Idêntico tratamento deve ser dado aos adiantamentos recebidos com clara intenção de capitalização pelos acionistas ou quotistas. Essa clara intenção deve estar documentada por instrumentos formais irrevogáveis dos acionistas e órgãos diretivos da empresa e não somente declarada oralmente.[3]
Logo se percebe a necessidade de realização de assembleias deliberando sobre o AFAC, mas ao lado desta exigência, a forma como os aportes são escriturados podem assumir alguma relevância em casos de dúvidas. Igualmente de se destacar que nada obstante a escrituração e lançamentos em contas contábeis a título de “Depósito p/ Aumento de Capital” em favor de determinado sócio, sem que tenha havido a aprovação em assembleia, esse registro contábil não tem o condão de converter os valores em quotas sociais. Não raras vezes, em especial em sociedades familiares, depara-se com ingresso mensal de recursos com registro de “Depósito p/ Aumento de Capital” sem qualquer aprovação pelos demais sócios que acabam, ao final de cada exercício, aprovando as contas da sociedade sem atentar para essa irregularidade e somente percebem o ocorrido quando o sócio credor pretende a efetiva conversão em aumento de capital social com o consequente aumento de suas quotas sociais. Assim, ao se estabelecer esta prática irregular, como consequência temos que toda e qualquer movimentação financeira decorrente de aporte financeiro por um determinado sócio passará a gerar “crédito” como se fosse um AFAC fosse. Mas não é.
DO REGISTRO CONTÁBIL DO AFAC E SUAS CONSEQUÊNCIAS
Conforme já salientado, o legítimo ingresso de recursos da sociedade como AFAC gera uma obrigação para a empresa. Obrigação de promover o futuro aumento de capital ou de restituir o valor que ingressou, a qual, de qualquer forma, tem que estar refletida nas demonstrações financeiras da empresa. Como toda obrigação de pessoa jurídica, ela tem que estar registrada nas contas do passivo da sociedade (obrigações com terceiros) ou do patrimônio líquido (obrigações com seus sócios, a exemplo, do capital social). À luz do bom senso, o registro do AFAC como conta do passivo ou do patrimônio líquido configura um indicativo da intenção das partes quando da contratação do AFAC.
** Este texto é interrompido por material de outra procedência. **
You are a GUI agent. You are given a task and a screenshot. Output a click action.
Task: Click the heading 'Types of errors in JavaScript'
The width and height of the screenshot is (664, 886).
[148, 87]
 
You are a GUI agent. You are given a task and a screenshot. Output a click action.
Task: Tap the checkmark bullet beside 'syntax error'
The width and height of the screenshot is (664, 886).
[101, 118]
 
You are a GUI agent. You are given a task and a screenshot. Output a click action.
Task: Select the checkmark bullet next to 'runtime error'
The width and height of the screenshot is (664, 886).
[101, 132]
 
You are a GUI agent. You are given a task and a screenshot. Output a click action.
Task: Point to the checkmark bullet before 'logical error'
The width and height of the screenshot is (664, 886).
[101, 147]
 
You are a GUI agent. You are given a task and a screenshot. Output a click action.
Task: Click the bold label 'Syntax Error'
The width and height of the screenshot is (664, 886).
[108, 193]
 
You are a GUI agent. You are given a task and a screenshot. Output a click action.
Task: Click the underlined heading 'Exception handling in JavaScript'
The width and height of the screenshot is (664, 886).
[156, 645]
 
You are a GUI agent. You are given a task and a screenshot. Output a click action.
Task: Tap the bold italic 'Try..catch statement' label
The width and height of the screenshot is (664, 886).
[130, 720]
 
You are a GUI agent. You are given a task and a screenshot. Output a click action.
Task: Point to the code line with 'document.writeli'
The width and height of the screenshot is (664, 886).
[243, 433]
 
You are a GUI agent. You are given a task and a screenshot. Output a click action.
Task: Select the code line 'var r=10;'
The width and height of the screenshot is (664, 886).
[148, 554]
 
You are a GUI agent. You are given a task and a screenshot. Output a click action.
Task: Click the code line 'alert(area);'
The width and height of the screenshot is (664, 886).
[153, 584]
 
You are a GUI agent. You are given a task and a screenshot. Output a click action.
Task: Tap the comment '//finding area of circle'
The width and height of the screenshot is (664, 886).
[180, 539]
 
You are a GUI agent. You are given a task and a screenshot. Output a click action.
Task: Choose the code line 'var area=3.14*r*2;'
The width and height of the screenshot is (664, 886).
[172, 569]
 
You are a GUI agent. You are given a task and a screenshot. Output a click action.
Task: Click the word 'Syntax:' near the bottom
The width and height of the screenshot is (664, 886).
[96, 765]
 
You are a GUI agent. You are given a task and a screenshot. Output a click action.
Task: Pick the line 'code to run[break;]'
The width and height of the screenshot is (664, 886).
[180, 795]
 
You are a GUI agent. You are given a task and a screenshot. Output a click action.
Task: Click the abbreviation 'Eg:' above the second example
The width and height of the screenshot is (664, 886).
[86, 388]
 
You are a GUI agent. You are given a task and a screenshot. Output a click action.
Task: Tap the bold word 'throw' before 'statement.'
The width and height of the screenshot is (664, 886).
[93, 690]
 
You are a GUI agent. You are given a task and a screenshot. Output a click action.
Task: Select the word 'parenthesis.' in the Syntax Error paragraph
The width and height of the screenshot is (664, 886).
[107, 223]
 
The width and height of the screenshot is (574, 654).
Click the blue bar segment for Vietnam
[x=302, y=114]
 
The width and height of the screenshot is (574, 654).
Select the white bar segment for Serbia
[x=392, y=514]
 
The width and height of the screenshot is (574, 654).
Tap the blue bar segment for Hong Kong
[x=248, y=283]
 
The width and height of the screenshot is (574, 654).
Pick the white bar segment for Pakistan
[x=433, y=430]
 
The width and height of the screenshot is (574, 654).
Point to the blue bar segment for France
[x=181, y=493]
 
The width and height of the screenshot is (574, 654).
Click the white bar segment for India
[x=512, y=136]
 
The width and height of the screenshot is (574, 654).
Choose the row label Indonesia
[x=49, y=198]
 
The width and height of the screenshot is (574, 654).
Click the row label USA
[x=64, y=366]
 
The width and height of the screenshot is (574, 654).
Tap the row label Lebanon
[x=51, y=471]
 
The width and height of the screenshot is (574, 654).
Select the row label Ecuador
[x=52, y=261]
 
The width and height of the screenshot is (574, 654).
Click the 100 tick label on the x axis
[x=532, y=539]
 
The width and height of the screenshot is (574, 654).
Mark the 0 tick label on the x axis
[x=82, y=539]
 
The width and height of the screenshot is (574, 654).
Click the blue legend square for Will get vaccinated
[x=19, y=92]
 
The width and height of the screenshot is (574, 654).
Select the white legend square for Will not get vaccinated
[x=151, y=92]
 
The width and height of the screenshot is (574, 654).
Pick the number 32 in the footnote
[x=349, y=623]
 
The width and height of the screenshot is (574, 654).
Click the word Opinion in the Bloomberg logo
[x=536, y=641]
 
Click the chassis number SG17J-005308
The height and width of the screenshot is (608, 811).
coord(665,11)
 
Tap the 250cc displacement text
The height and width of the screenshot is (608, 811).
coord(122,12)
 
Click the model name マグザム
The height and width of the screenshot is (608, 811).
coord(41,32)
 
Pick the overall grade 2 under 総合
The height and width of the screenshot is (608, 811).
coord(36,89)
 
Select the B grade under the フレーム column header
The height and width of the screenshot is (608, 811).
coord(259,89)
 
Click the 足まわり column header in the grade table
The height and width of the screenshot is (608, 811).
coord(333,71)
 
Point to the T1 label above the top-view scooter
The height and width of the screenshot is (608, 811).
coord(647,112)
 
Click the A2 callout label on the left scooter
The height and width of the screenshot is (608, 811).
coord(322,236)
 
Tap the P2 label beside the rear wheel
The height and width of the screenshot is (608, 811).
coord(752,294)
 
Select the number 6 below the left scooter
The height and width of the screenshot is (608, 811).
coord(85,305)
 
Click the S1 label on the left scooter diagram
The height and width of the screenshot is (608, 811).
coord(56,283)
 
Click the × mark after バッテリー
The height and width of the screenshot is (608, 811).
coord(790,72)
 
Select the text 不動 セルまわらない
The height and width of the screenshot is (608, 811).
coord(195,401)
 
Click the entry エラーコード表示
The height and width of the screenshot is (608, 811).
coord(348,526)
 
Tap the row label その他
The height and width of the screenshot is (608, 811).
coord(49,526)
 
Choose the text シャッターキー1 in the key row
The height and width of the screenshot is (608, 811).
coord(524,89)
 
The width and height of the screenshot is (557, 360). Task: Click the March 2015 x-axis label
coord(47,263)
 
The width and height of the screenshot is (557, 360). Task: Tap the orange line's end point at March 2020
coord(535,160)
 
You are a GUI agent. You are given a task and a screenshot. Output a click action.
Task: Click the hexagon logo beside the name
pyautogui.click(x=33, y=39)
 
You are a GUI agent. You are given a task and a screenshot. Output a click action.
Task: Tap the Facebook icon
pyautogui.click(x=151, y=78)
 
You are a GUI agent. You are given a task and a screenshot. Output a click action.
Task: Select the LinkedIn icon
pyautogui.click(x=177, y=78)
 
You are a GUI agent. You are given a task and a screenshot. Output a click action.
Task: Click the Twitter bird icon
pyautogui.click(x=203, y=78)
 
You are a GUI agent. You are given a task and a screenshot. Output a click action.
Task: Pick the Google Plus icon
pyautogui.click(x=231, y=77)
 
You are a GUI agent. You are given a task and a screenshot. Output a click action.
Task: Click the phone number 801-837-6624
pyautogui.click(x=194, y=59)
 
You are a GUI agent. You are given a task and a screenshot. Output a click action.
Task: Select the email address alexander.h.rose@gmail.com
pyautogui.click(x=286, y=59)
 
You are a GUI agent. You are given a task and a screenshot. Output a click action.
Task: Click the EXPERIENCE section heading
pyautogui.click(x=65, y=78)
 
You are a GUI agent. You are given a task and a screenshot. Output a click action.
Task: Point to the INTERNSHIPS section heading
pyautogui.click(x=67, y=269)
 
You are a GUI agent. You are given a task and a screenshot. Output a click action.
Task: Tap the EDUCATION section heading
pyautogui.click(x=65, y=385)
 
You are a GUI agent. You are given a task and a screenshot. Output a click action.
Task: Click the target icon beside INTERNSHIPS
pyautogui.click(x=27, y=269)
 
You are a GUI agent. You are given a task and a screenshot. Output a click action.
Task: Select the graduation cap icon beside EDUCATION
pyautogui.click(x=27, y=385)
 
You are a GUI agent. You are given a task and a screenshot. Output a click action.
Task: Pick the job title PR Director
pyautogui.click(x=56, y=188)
Na hipótese de as partes (sócio, de um lado, sociedade e demais sócios, do outro lado) acordarem que o recurso a ser ingressado como AFAC será destinado a aumento de capital, tal obrigação deve ser contabilizada em conta do “patrimônio líquido”. No caso de o valor aportado na sociedade ter a destinação de mútuo, tal obrigação deve ser contabilizada nas contas do “passivo” da sociedade. Nada obstante a obviedade, dependendo do rigor com que se procede a escrituração contábil das empresas não se mostra difícil encontrar casos em que uma decisão de assembleia, naqueles casos em que um dos sócios detém o controle da sociedade, possa ser confrontada com esta escrituração (passivo), que demonstraria, passado algum tempo, que jamais houve qualquer intenção dos demais sócios em aumentar o capital social da empresa em montante equivalente aos aportes feitos pelo sócio majoritário. É dizer, se aqueles aportes sempre constaram no passivo da sociedade, há um indicativo de que jamais houve intenção de aumento de capital no montante equivalente e o aumento, ainda que aprovado em assembleia, poderia caracterizar, nas circunstâncias adiante apontadas, abuso do direito de voto. O mesmo raciocínio, mas com conclusão inversa, vale se os aportes estão contabilizados no patrimônio líquido da sociedade.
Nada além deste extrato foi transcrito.